Alita – Angelo della battaglia: una bella storia… a metà

Alita

Siamo nel 2563. La Terra è stata rivoluzionata dopo una grande guerra e la città di Ferro è rimasta sotto Zalem, l’ultima delle città sospese. Alita è un cyborg  che viene scoperto in un deposito di rottami dal dottor Daisuke Ido. Senza alcun ricordo della sua vita precedente, tranne che per l’incredibile addestramento nel combattimento,  Alita diventa una cacciatrice di taglie, sulle tracce dei più famigerati criminali.

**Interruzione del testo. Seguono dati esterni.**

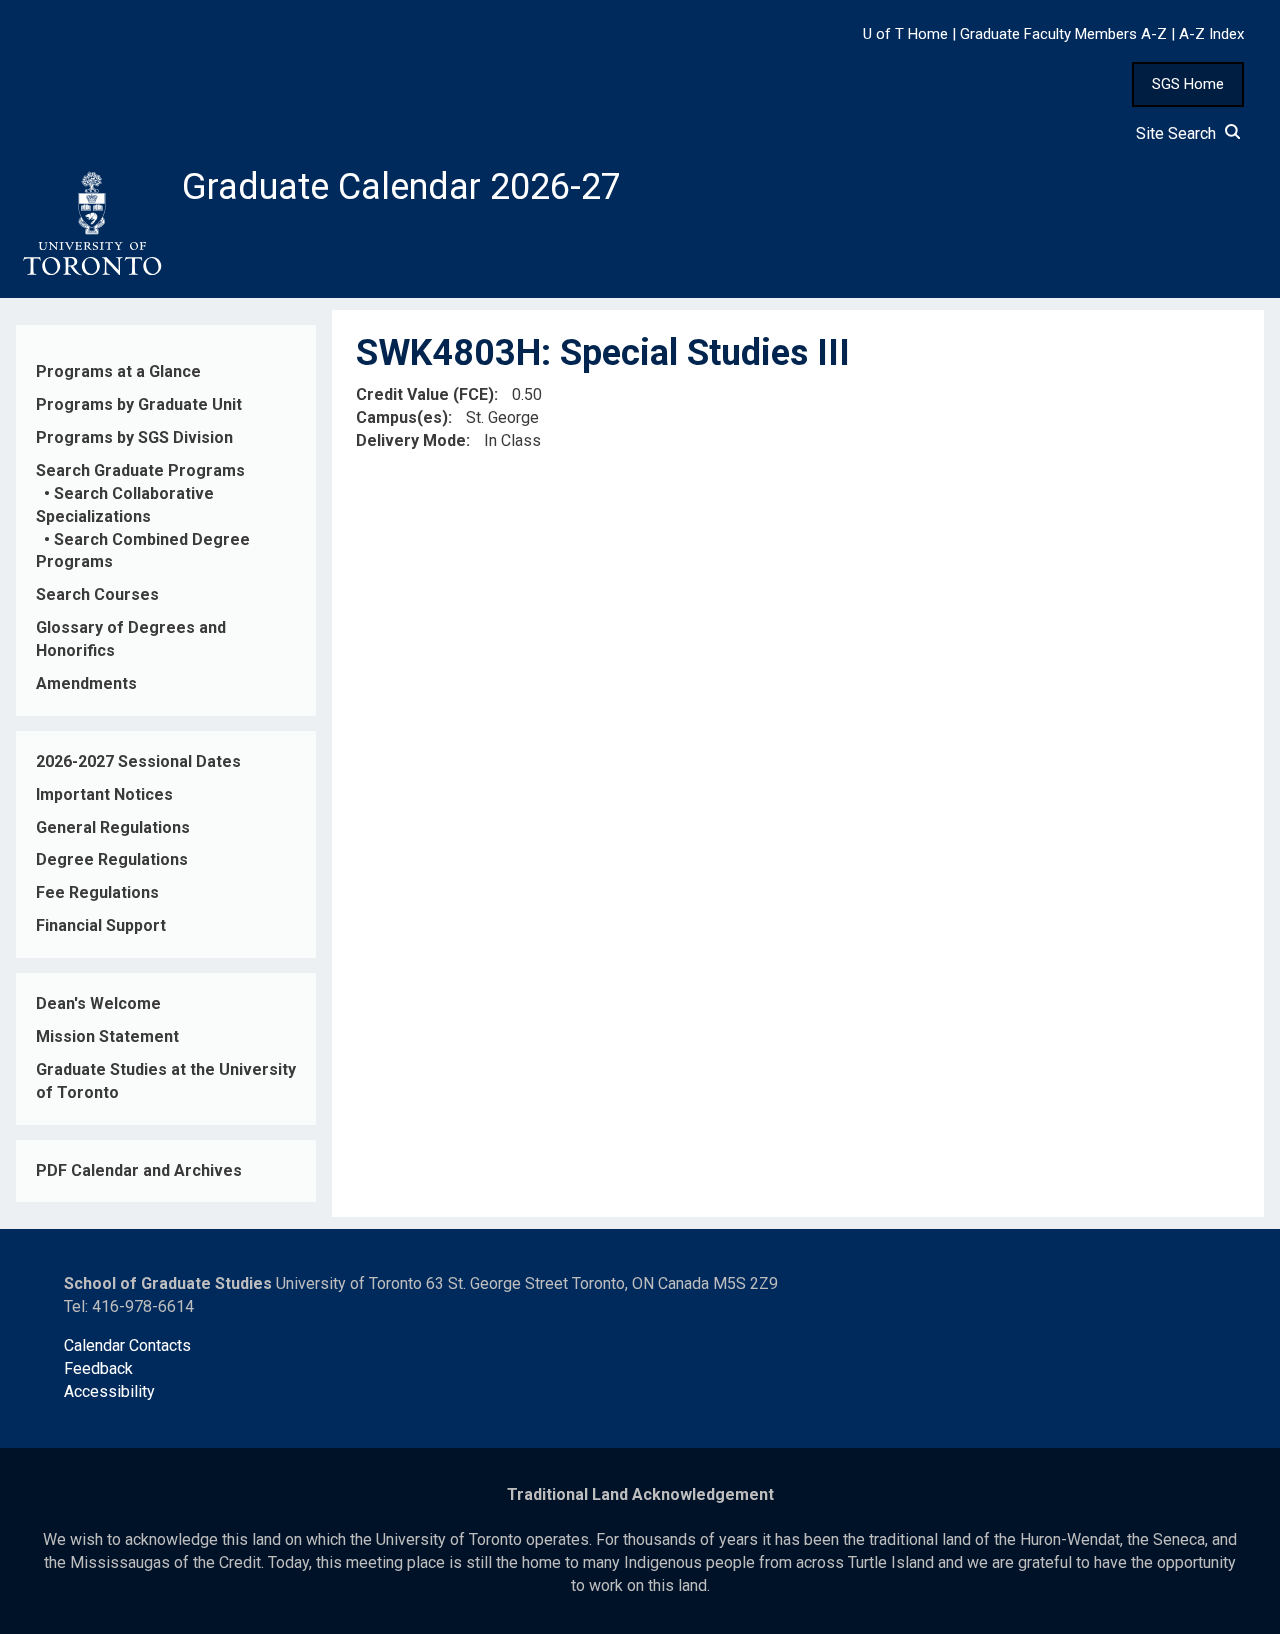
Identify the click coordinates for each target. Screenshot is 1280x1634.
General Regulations (113, 827)
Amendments (86, 683)
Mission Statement (107, 1036)
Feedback (98, 1368)
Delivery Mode (411, 440)
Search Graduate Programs (140, 470)
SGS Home (1188, 84)
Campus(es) (402, 417)
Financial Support (101, 925)
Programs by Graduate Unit (139, 404)
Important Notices (104, 794)
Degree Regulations (112, 859)
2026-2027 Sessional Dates (138, 761)
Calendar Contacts (127, 1345)
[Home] (91, 224)
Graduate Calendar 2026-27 (401, 187)
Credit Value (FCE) (425, 394)
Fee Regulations (97, 892)
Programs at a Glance (118, 371)
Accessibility (109, 1391)
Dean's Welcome (98, 1003)
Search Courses (97, 594)
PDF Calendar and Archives (139, 1170)
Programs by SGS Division (134, 437)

Mai mi sarei aspettato di trovare alla regia di questo intrigante film di fantascienza il lupo solitario Robert Rodriguez, autore di film dalle atmosfere totalmente differenti come Sin City e C’era una volta il Messico. Va anche detto, che il cineasta statunitense è affiancato dalla supervisione di una delle menti più geniali e influenti della storia del cinema: James Cameron (qui in veste anche di co-sceneggiatore).
La pellicola se sulla carta poteva essere interessante, già dai primi minuti mostra una totale mancanza di ritmo nella presentazione dei personaggi. Il film non parte mai, non accade niente per oltre un’ora e il villain non dimostra di essere un cattivo fino ad una resa dei conti davvero debole e di scarsa attrattività. Alita sembra essere il preambolo per un futuro seguito, poichè moltissimi aspetti vengono tralasciati e le spiegazioni delle sotto-trame sono ridotte all’osso.

Alita

La regia di Rodriguez non offre particolari virtuosismi e sembra non emergere in questo tipo di film,  mentre il comparto visivo e musicale offre la prova più soddisfacente di tutta l’opera.
Persino gli attori non riescono a convincere. Christoph Waltz e Mahershala Ali sono sicuramente i più deludenti, anche aiutati dalla scrittura scellerata e priva di senso dei loro personaggi, la loro performance risulta in ombra e non all’altezza della loro bravura.

Quindi possiamo dire che Alita è una pellicola piuttosto deludente, rispetto alle grandi aspettative prima dell’uscita nelle sale, ma che alla fine, nonostante gli evidenti difetti, riesce ad intrattenere il pubblico offrendo un discreto spettacolo visivo.